Problem:
Rewrite part of the listing as a numbered list, beginning at the line that contains "is (1222, 2570)." and ending after the line that contains "line-text: York,C=US’: is", with blank lines dropped. Leave the pictures out of your answer.

Data excerpts:
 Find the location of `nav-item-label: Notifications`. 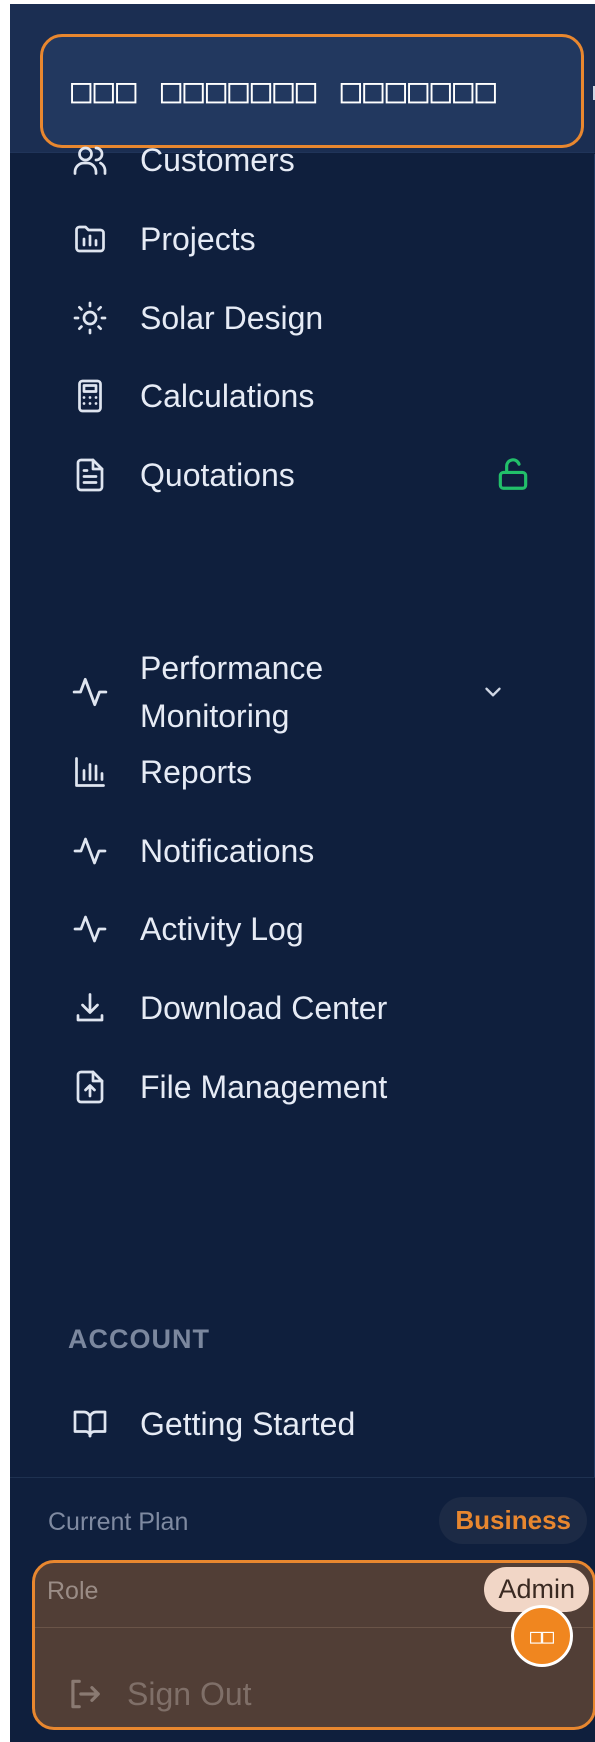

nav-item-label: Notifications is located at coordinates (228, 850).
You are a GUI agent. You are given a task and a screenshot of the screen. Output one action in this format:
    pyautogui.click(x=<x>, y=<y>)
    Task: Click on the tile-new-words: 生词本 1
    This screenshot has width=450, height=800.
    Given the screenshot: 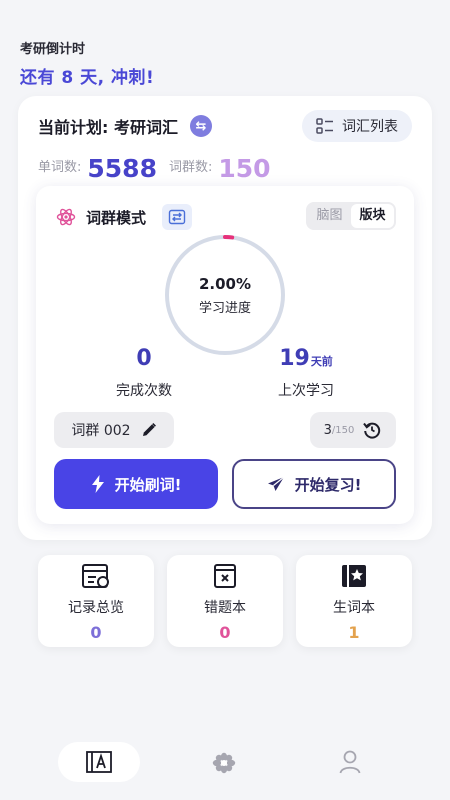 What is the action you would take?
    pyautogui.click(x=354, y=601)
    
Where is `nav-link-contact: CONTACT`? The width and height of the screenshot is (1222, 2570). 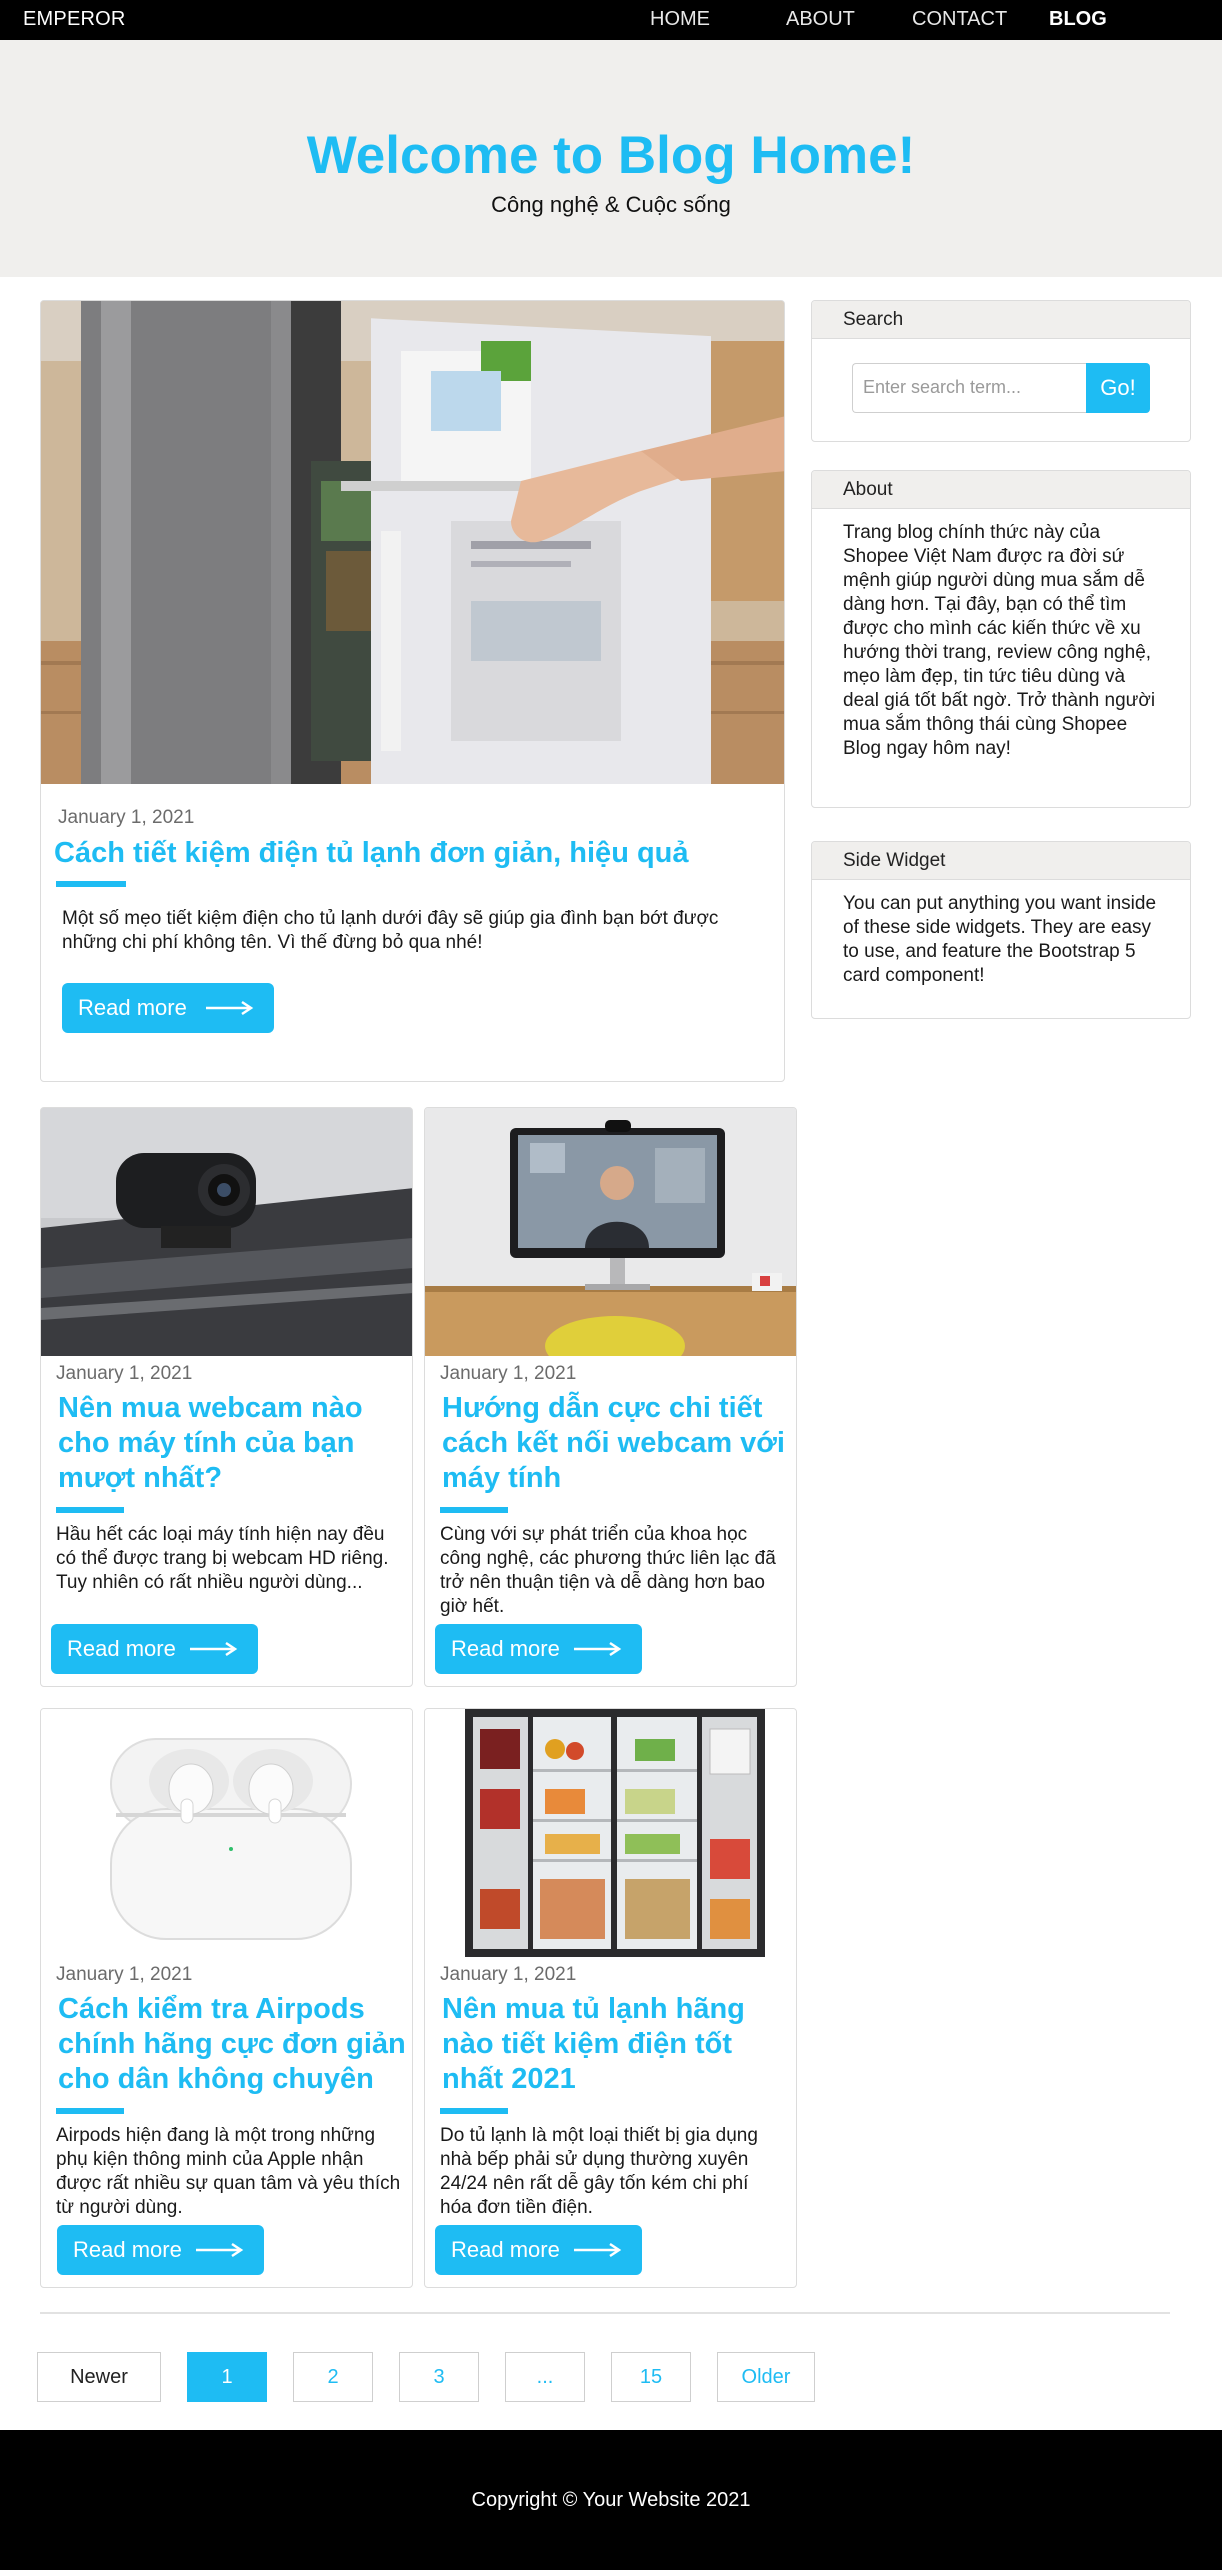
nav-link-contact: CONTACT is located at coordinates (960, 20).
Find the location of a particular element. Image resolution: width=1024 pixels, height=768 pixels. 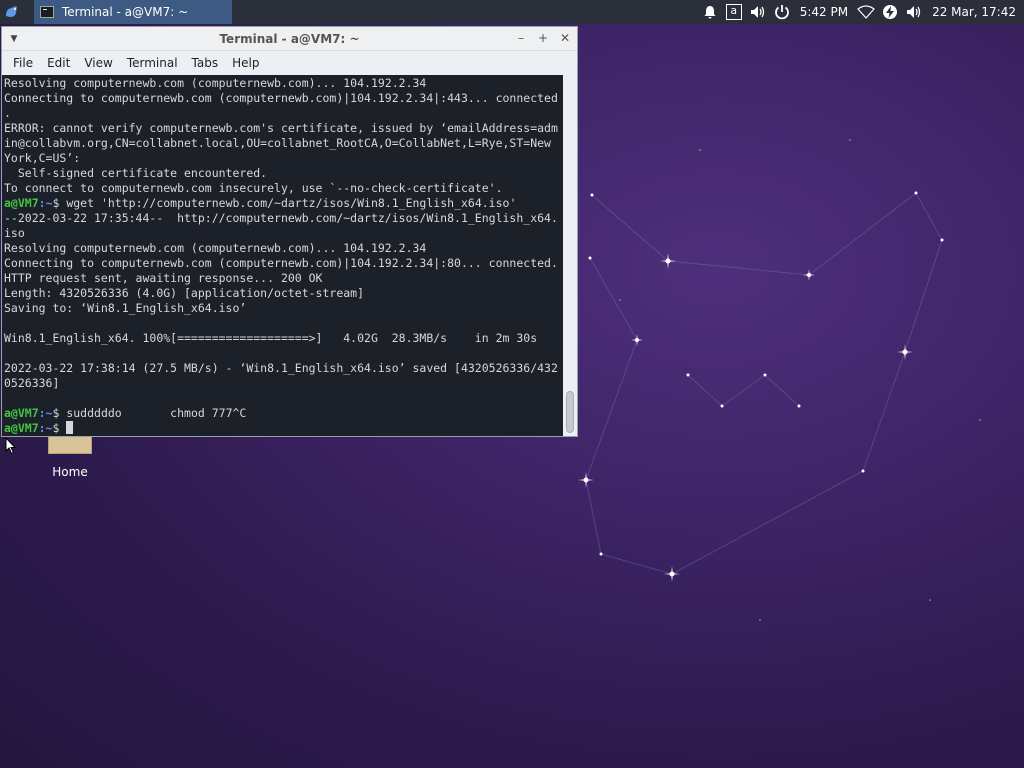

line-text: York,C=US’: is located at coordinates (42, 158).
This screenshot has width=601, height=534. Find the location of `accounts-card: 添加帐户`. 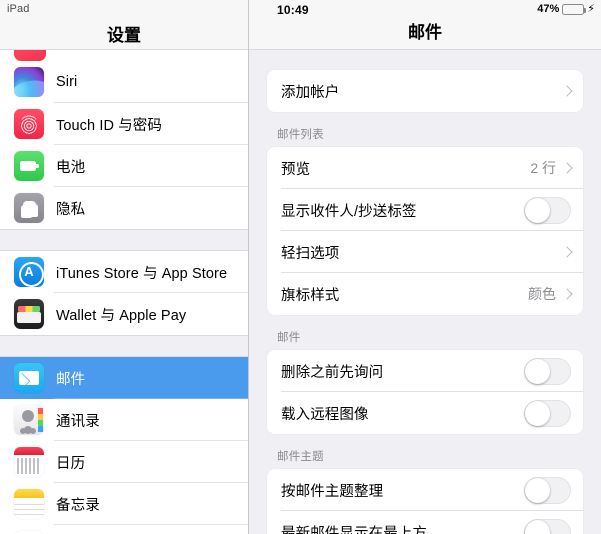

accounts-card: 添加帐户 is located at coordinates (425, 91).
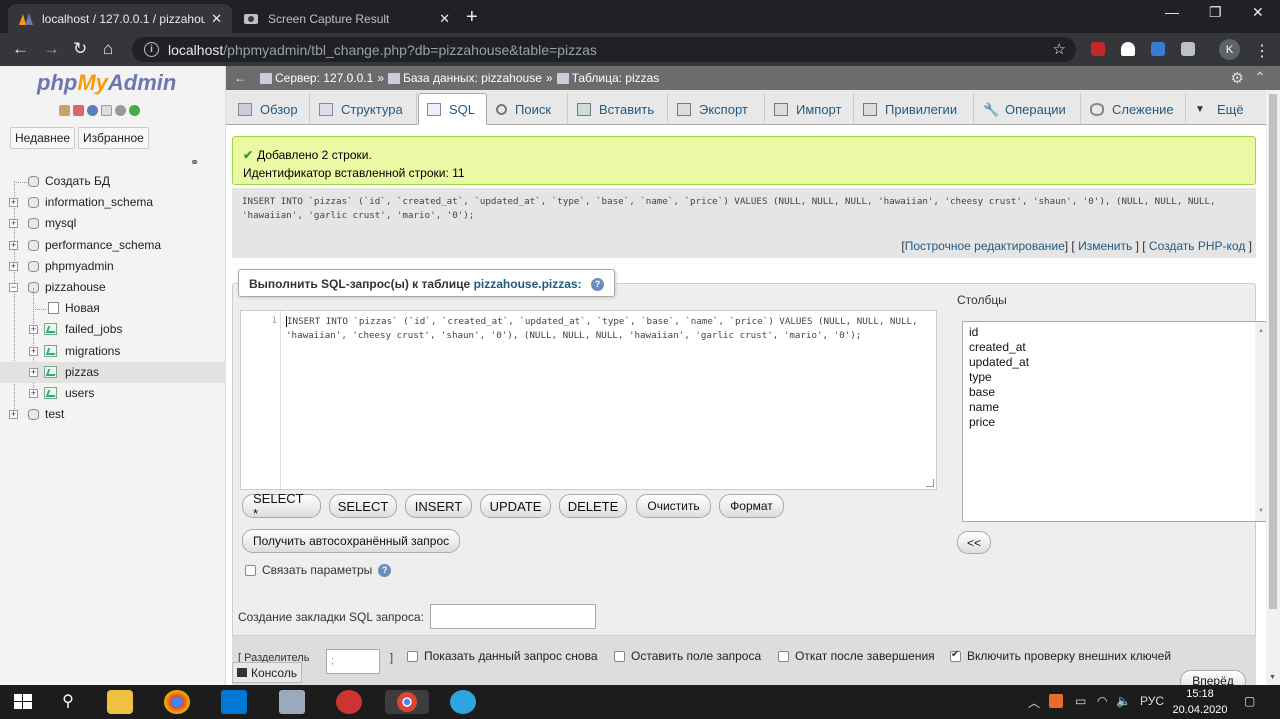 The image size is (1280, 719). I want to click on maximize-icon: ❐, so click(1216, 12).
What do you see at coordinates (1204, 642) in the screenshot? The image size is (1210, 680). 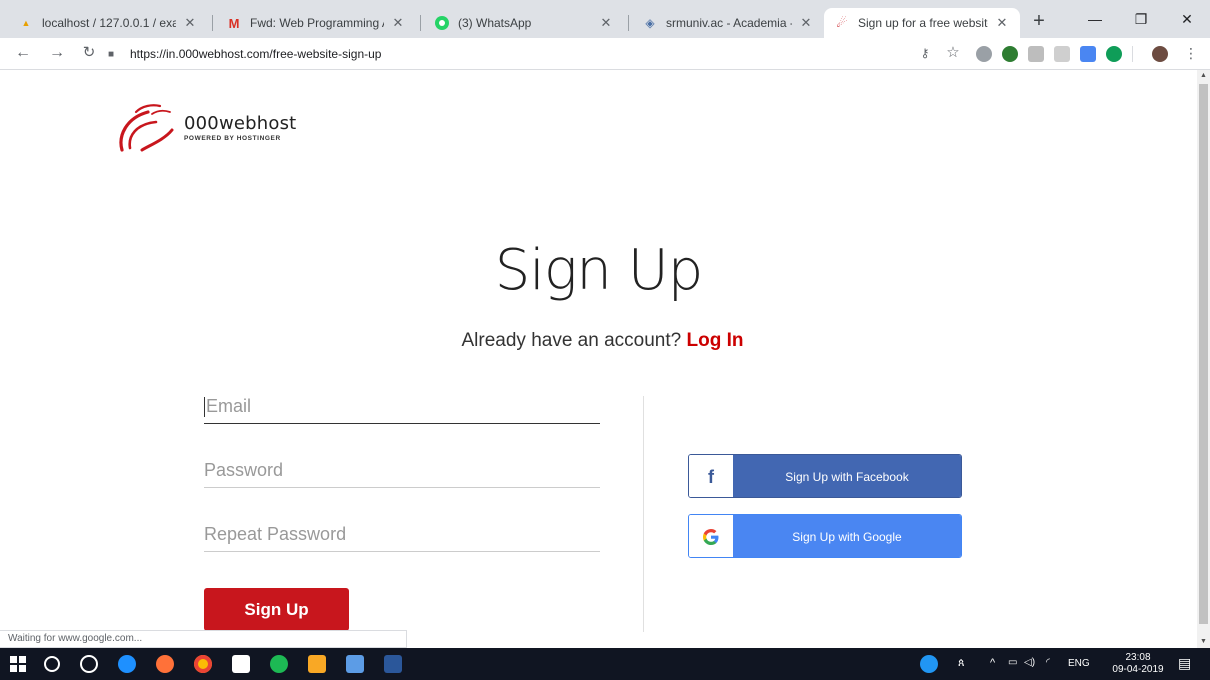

Answer space:
1. Where is `nav-link-contact: CONTACT`? The width and height of the screenshot is (1222, 2570). 
2. nav-link-contact: CONTACT is located at coordinates (960, 20).
3. Find the location of a particular element. Image resolution: width=1024 pixels, height=768 pixels. 
4. line-text: York,C=US’: is located at coordinates (42, 158).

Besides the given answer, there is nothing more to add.